Dosya kapsamı, mevcut delil durumu ve ileri sürülen istinaf sebepleri dikkate alındığında mahkemenin vakıa ve hukuki değerlendirmesinde usul ve esas yönünden yasaya aykırılık bulunmadığı, dava konusu olan ve eser vasfını haiz bulunan dava konusu … İçerisinde…isimli eserlerin sahibinin davacı olduğunu, bahsi geçen eserlerin davacının muvafakati olmaksızın davalı …Şirketi tarafından yayımlanıp çoğaltılmasının davacının 5846 sayılı FSEK’in 22. ve 23. maddelerinde düzenlenen çoğaltma ve yayma haklarının ihlali niteliğinde bulunduğu, her ne kadar davalı tarafça davacının müvekkili Şirketçe istihdam edildiği, bu nedenle FSEK’in 18/2 maddesi uyarınca dava konusu eserlerin mali haklarının kullanma yetkisinin müvekkiline ait olduğu bir istinaf itiraz olarak ileri sürülmüşse de; bu kapsamda istinaf dilekçesi ekinde sunulan delillerin bahsi geçen savunmayı ispata elverişli bulunmadığı gibi dava konusu kitapların çoğaltma ve yayma haklarının FSEK’in 52. maddesine uygun biçimde davalıya devredildiğinin de ispat edilemediği, ayrıca dava konusu edilen bir kısım kitaplar yönünden davacı tarafça ibraz edilen deliller davacının eser sahipliği konusunda kuvvetli kanaat oluşturduğundan, ilk derece mahkemesince 5846 sayılı FSEK’in 76/2 maddesi kapsamında davalı Şirkete tebliğ edilen ihtarlı davetiyenin tebliğine rağmen davalı Şirketin dava konusu bir kısım kitapların çoğaltma ve yayma hakkına haiz bulunduğuna dair belgeleri sunmaması üzerine bir kısım dava konusu kitapların eser sahibinin davacı olduğu ve davalının bu kitapları haksız olarak yayımlayıp çoğalttığı hususundaki kabulünde de bir isabetsizlik bulunmadığı anlaşılmakla, davalı …. Ltd. Şti. vekilinin istinaf başvurusunun esas yönünden reddine dair hüküm kurmak gerekmiştir.

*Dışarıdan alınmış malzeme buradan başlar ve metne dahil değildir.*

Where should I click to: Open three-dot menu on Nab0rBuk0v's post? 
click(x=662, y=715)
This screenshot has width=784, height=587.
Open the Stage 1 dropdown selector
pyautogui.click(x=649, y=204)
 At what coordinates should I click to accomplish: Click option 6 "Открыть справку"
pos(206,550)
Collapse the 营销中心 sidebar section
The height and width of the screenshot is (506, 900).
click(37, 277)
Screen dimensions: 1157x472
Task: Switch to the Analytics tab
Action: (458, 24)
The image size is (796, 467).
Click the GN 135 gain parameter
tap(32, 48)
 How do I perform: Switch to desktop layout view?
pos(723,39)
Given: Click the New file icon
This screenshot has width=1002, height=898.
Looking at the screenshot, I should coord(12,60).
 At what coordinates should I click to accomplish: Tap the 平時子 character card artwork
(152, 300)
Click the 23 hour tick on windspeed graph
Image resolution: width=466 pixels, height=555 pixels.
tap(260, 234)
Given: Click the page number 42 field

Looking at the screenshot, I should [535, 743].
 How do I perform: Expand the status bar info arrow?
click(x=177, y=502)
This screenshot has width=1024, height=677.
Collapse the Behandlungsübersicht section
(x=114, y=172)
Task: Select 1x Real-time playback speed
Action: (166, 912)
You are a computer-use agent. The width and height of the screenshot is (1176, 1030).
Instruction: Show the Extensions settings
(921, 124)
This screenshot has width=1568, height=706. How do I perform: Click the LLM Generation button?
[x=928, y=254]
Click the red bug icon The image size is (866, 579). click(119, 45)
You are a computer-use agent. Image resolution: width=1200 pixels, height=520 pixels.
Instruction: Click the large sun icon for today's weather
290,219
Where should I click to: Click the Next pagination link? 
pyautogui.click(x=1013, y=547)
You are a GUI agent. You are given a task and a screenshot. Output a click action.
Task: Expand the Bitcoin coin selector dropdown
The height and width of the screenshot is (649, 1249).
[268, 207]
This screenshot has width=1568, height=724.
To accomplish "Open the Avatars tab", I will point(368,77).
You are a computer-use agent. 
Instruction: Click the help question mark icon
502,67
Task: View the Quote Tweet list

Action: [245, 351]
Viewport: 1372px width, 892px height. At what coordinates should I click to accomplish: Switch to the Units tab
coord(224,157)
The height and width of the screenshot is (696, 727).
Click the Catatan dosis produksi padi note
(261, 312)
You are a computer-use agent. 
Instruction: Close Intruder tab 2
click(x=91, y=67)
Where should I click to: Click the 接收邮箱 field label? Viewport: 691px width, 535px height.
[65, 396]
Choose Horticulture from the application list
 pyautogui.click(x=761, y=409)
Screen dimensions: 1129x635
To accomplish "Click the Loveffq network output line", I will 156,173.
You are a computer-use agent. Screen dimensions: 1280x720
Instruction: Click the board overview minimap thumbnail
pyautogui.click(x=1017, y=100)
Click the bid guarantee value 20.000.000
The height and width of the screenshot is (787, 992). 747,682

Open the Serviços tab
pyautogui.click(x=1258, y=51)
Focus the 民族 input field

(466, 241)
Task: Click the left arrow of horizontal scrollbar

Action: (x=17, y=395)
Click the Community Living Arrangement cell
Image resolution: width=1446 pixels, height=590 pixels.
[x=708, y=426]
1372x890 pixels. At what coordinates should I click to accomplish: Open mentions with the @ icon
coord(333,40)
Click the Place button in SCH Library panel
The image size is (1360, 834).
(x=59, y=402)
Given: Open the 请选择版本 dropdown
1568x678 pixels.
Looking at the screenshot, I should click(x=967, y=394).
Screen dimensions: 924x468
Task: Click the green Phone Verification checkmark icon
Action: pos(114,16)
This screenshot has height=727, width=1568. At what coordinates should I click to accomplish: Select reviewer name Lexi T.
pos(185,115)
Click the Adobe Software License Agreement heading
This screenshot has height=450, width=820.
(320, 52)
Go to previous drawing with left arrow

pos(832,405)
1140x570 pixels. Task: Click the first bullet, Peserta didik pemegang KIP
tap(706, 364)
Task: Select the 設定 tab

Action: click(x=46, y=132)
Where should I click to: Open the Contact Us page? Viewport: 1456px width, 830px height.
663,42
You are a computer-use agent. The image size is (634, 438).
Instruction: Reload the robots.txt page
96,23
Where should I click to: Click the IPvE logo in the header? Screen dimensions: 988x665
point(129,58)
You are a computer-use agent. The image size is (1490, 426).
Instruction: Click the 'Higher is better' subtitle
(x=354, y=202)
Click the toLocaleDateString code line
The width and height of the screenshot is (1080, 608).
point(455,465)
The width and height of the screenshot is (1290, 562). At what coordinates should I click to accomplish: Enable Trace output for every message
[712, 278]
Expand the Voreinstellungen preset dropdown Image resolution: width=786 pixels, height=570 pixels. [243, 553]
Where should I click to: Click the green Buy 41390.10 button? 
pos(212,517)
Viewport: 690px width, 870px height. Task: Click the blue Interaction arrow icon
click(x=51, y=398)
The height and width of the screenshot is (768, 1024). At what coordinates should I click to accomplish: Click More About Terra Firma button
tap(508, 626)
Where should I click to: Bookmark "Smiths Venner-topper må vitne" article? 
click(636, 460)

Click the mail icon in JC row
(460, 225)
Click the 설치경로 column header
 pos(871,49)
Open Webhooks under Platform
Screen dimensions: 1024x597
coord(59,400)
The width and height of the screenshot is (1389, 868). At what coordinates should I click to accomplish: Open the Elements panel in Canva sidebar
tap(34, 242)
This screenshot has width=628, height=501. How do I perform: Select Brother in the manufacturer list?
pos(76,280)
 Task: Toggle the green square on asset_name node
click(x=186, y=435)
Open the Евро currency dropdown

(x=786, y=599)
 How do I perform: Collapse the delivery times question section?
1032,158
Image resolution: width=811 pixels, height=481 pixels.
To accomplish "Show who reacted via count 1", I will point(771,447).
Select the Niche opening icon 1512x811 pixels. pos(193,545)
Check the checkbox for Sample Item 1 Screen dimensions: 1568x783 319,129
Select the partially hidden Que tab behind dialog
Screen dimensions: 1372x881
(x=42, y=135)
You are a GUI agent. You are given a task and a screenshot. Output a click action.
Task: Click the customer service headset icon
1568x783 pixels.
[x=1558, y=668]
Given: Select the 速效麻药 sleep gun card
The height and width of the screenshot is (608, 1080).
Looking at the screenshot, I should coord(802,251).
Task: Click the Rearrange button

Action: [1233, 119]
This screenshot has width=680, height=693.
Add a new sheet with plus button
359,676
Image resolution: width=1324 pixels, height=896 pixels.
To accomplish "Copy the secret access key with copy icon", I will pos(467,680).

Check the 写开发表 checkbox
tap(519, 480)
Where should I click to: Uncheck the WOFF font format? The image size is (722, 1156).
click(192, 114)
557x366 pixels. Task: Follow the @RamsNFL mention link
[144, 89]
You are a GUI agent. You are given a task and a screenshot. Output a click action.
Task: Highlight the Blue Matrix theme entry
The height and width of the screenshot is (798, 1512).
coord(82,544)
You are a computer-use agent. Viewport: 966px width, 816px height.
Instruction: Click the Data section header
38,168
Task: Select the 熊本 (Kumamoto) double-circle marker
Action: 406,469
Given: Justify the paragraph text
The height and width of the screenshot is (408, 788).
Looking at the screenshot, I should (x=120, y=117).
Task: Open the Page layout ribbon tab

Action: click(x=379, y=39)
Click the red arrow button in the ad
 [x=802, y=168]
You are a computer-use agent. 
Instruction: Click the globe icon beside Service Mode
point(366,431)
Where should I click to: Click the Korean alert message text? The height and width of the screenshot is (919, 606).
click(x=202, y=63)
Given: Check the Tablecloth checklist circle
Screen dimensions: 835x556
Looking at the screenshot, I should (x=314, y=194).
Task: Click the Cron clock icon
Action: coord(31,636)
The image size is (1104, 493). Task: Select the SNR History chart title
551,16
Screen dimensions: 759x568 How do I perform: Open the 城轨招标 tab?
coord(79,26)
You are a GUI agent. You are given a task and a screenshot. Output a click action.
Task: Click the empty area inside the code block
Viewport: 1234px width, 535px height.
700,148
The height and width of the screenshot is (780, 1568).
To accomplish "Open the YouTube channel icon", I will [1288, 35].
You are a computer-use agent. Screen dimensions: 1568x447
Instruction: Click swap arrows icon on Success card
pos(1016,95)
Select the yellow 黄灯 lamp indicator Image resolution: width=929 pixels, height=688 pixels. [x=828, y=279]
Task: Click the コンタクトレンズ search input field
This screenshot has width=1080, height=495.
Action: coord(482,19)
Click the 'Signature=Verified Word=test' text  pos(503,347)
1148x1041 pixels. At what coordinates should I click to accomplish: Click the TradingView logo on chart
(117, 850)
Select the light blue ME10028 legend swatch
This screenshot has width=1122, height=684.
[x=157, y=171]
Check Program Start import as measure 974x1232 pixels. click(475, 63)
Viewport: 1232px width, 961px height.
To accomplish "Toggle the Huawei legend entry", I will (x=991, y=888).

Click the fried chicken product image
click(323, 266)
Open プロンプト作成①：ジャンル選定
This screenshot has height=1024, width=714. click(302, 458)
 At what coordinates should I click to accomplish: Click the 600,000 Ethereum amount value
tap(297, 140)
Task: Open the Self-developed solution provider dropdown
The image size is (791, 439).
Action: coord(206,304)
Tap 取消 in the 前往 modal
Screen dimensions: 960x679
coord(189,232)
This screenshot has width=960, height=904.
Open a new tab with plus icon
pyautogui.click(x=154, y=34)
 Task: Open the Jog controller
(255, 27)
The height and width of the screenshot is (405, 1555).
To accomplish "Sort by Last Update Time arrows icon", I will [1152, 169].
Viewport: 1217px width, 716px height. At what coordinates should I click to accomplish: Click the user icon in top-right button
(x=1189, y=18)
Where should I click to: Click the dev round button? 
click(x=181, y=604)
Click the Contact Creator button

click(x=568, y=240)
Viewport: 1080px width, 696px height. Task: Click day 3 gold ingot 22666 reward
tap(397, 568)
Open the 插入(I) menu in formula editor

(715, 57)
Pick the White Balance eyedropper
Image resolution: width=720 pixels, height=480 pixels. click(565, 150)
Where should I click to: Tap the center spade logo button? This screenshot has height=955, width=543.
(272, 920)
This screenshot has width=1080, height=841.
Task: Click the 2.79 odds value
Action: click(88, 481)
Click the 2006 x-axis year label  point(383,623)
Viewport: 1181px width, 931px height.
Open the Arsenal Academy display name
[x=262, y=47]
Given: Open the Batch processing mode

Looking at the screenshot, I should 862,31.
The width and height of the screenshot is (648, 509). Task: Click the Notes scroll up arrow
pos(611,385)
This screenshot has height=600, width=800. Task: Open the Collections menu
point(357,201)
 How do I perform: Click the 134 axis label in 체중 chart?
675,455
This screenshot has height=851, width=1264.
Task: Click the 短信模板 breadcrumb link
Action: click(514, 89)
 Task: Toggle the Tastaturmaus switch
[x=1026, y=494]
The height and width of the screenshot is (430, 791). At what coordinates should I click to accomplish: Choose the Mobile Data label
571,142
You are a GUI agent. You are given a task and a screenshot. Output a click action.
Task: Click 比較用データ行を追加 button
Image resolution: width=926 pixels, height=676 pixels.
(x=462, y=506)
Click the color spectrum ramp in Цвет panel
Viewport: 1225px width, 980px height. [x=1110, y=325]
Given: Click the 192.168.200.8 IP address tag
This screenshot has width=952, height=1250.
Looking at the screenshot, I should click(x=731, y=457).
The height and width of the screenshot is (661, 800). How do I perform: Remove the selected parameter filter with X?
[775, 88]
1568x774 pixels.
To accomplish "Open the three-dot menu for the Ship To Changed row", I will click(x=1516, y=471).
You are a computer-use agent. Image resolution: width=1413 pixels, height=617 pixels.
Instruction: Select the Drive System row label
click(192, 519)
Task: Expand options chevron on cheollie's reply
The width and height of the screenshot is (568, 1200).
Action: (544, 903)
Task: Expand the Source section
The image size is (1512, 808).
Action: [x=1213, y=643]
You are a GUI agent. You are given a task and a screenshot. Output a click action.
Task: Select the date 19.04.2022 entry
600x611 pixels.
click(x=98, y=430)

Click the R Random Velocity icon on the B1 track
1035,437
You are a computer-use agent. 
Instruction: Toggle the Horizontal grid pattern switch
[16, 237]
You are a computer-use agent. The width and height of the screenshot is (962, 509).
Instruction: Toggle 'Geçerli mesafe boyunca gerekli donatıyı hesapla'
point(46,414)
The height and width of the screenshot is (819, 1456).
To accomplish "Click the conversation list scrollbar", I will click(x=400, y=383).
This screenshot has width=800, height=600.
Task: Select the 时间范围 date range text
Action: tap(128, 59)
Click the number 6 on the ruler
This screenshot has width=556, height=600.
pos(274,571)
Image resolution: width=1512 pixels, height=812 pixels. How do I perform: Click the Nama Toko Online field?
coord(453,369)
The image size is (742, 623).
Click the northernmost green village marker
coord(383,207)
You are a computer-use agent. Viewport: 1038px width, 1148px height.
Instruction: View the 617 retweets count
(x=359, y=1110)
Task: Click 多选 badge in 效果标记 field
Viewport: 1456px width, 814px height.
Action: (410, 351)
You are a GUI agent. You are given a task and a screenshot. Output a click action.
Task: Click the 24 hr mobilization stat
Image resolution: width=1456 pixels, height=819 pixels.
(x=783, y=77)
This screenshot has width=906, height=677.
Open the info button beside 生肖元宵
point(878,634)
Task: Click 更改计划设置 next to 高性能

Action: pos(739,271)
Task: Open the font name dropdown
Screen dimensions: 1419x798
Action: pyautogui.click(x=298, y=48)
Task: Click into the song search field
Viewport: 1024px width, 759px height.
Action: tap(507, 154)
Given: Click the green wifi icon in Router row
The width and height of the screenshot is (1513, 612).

HÜKÜM : Gerekçesi yukarıda belirtildiği üzere;
1-Davalı …. Ltd. Şti. vekillerinin istinaf başvurularının HMK’nın 353/1-b.1 maddesi gereğince ESASTAN REDDİNE,
2-Davalı …. Ltd. Şti.’nden alınması gereken 179,90-TL maktu istinaf karar ve ilam harcından, anılan davalı tarafından istinaf başvurusunda yatırılan 59,30-TL istinaf karar ve ilam harcının mahsubu ile bakiye 120,6‬0-TL’nin anılan davalıdan tahsili ile Hazineye irat kaydına,
4-İstinaf aşamasında davalı …. Ltd. Şti. tarafından yapılan yargılama giderlerinin anılan davalı şirket uhdesinde bırakılmasına,
5-İstinaf aşamasında duruşma açılmadığından taraflar lehine vekalet ücreti takdirine yer olmadığına,
Dair, dosya üzerinde yapılan inceleme sonucunda oy birliği ile 18/05/2023 tarihinde HMK 361. maddesi uyarınca kararın tebliğinden itibaren iki hafta içerisinde Yargıtay temyiz yolu açık olmak üzere karar verildi.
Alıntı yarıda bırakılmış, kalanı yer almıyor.